DATA IN THIS EXERCISE
*****

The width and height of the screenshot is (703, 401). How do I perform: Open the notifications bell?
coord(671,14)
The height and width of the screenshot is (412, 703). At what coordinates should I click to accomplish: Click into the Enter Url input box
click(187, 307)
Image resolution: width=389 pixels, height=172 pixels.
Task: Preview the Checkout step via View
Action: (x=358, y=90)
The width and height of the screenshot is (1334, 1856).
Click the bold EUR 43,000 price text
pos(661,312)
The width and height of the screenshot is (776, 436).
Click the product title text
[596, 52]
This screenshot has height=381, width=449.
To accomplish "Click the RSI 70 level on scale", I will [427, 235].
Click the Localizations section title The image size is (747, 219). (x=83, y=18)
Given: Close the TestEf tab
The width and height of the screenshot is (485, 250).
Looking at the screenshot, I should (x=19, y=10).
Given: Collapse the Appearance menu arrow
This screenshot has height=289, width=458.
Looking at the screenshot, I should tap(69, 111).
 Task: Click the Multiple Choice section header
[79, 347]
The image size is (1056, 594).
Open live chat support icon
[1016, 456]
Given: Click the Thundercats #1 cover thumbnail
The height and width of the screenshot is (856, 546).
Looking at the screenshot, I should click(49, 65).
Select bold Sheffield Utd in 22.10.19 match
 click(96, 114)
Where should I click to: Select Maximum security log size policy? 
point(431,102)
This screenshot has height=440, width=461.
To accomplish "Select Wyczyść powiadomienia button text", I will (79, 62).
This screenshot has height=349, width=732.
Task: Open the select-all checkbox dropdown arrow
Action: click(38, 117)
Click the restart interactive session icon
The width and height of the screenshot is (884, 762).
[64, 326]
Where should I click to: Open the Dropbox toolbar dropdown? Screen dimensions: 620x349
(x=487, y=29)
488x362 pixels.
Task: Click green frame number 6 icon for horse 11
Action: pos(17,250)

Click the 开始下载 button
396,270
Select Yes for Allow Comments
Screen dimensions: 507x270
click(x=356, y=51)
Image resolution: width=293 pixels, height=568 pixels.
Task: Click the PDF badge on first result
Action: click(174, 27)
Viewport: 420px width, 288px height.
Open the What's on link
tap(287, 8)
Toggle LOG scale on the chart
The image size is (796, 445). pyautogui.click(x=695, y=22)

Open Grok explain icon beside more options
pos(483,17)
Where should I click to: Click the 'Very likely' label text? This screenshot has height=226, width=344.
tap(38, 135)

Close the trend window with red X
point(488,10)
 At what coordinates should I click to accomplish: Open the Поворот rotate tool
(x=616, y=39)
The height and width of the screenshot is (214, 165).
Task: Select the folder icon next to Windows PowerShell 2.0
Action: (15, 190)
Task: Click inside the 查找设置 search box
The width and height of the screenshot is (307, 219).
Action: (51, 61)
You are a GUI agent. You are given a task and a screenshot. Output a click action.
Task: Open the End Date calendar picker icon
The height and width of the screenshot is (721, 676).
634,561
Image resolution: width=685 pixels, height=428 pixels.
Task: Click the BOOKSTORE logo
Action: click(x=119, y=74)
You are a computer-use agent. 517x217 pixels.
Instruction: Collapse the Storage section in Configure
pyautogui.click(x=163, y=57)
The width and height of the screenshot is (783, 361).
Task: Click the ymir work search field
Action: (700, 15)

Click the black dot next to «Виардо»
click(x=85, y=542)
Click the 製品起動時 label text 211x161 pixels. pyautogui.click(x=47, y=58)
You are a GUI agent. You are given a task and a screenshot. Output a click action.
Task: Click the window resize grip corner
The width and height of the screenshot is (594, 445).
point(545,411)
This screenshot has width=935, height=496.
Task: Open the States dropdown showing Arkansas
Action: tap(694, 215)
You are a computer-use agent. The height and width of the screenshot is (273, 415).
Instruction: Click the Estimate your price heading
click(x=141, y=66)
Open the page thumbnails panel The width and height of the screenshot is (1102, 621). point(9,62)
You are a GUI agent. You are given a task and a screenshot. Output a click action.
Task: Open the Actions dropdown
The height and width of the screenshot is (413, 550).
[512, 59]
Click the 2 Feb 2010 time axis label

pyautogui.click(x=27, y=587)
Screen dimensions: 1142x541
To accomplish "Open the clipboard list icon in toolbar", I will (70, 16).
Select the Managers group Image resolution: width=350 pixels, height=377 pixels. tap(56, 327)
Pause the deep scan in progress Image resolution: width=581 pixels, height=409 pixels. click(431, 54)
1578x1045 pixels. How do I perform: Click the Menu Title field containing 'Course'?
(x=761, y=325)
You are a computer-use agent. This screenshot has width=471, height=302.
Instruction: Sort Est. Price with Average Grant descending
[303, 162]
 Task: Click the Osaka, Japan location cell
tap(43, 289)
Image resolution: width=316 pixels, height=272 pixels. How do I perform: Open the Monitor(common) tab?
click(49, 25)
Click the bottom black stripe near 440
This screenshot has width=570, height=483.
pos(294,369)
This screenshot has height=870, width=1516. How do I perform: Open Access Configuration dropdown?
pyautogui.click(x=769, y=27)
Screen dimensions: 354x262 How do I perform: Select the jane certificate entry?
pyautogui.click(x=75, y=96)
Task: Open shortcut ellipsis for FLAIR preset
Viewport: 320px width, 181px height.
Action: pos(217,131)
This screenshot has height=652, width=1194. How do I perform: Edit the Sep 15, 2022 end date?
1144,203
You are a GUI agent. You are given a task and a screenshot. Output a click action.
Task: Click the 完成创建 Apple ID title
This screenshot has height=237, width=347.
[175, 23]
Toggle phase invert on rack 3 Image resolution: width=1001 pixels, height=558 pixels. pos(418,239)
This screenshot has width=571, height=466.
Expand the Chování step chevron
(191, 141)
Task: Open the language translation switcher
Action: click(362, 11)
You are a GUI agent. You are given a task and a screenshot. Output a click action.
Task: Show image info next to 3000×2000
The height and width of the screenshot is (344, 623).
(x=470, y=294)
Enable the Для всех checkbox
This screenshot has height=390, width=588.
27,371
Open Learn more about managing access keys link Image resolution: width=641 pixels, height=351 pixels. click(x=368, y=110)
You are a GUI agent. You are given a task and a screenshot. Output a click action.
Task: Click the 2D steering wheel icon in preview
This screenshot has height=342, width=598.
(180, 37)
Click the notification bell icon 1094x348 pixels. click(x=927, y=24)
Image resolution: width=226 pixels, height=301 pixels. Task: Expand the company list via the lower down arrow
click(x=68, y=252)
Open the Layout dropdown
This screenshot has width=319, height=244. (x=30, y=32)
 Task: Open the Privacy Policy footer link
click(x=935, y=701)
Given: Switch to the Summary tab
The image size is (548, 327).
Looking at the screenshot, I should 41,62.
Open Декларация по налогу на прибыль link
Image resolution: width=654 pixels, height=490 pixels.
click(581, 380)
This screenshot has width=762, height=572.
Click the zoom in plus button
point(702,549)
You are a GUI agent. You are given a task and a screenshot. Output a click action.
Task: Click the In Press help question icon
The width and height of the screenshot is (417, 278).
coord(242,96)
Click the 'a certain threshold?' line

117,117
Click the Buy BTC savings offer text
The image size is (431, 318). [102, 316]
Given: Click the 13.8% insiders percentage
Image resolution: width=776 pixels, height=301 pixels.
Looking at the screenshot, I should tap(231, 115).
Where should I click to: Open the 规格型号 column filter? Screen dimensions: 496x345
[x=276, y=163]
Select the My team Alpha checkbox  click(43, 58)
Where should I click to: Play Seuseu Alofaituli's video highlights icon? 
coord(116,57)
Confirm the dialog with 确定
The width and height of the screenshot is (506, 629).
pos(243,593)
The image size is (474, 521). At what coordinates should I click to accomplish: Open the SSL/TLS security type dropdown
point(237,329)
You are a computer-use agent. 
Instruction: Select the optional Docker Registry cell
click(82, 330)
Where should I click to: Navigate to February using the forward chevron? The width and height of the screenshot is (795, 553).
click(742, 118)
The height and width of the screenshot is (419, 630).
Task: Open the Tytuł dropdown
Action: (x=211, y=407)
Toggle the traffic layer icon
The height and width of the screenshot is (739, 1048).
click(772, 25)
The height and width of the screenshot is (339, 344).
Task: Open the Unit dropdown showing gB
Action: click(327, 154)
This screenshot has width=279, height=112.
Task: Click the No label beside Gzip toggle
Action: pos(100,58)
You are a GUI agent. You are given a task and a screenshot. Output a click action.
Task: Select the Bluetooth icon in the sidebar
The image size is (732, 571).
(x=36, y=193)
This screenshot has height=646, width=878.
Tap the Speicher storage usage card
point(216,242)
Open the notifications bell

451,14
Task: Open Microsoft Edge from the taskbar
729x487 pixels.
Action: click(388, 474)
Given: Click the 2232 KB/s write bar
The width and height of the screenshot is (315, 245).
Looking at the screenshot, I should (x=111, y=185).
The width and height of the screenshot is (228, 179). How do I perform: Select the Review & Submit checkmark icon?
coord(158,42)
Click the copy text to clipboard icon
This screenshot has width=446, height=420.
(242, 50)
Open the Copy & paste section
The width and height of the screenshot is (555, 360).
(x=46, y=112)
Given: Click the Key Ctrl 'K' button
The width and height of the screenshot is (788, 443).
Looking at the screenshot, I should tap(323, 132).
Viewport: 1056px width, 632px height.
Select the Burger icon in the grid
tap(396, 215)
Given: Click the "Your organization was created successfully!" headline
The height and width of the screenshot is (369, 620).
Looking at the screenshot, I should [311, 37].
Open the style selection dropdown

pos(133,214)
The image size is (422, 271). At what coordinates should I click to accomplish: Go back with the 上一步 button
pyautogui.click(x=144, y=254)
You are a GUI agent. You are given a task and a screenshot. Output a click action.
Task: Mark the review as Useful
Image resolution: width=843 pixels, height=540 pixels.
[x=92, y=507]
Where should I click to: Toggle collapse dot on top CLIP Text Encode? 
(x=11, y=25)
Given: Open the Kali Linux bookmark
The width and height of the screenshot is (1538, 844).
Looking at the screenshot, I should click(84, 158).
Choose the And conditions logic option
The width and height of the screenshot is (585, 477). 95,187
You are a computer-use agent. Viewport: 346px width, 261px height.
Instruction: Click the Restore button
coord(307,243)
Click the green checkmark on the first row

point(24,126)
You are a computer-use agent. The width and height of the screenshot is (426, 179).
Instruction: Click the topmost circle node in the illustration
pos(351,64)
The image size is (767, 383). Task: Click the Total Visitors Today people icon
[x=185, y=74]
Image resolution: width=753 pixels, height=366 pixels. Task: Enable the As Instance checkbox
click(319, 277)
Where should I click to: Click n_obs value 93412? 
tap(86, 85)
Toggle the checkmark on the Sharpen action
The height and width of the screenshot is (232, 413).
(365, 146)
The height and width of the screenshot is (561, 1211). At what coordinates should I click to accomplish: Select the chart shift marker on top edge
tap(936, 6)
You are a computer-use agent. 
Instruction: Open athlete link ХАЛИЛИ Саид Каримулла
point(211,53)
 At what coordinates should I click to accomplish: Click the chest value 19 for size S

*****

WORK INSTRUCTIONS
Filter the entries above down to the lines that hold the word "computer", and copy those lines.

WRITTEN SOLUTION
You are a computer-use agent. 517x217 pixels.
You are a computer-use agent. The height and width of the screenshot is (273, 415).
You are a computer-use agent. This screenshot has width=471, height=302.
You are a computer-use agent. 
You are a computer-use agent. Viewport: 346px width, 261px height.
You are a computer-use agent. The width and height of the screenshot is (426, 179).
You are a computer-use agent. 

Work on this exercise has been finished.